======== Data for the task

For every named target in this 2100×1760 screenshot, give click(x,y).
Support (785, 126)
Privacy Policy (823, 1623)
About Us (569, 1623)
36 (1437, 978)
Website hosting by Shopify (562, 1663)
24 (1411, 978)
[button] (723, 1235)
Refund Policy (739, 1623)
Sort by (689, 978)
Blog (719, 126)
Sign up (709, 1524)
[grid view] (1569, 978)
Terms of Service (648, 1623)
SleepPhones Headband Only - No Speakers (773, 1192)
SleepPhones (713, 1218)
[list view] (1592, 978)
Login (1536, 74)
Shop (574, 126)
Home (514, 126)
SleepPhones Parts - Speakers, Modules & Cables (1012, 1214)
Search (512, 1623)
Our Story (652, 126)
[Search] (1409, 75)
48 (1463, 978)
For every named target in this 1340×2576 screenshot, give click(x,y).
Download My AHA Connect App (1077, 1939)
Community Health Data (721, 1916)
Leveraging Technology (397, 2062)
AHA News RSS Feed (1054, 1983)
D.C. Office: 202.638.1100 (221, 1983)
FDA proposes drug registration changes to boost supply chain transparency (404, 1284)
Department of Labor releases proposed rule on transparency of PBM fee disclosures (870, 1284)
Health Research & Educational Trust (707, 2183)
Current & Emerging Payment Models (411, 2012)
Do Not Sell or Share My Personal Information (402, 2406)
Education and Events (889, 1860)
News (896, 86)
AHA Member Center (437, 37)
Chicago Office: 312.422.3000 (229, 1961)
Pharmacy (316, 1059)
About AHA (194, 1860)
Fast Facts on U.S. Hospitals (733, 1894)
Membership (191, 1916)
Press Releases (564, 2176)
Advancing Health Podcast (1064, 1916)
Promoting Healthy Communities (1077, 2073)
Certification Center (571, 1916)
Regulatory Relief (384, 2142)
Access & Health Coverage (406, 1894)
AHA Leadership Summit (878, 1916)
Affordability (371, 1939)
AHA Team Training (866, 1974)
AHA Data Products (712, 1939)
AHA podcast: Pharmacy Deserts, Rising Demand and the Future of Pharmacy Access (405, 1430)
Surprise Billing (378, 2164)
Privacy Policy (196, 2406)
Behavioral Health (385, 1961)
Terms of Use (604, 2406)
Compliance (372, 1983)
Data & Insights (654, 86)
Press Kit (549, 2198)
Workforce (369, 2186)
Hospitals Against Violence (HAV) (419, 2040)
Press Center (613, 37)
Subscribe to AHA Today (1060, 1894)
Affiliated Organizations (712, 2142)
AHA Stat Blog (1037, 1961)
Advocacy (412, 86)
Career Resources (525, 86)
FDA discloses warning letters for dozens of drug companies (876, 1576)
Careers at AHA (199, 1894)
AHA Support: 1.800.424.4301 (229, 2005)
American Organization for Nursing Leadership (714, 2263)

================

(Work order) Take the lines above from the first through the one containing "Community Health Data (721, 1916)" and reproduce them exactly; include nothing else.

(Response to the exercise)
For every named target in this 2100×1760 screenshot, give click(x,y).
Support (785, 126)
Privacy Policy (823, 1623)
About Us (569, 1623)
36 (1437, 978)
Website hosting by Shopify (562, 1663)
24 (1411, 978)
[button] (723, 1235)
Refund Policy (739, 1623)
Sort by (689, 978)
Blog (719, 126)
Sign up (709, 1524)
[grid view] (1569, 978)
Terms of Service (648, 1623)
SleepPhones Headband Only - No Speakers (773, 1192)
SleepPhones (713, 1218)
[list view] (1592, 978)
Login (1536, 74)
Shop (574, 126)
Home (514, 126)
SleepPhones Parts - Speakers, Modules & Cables (1012, 1214)
Search (512, 1623)
Our Story (652, 126)
[Search] (1409, 75)
48 (1463, 978)
For every named target in this 1340×2576 screenshot, give click(x,y).
Download My AHA Connect App (1077, 1939)
Community Health Data (721, 1916)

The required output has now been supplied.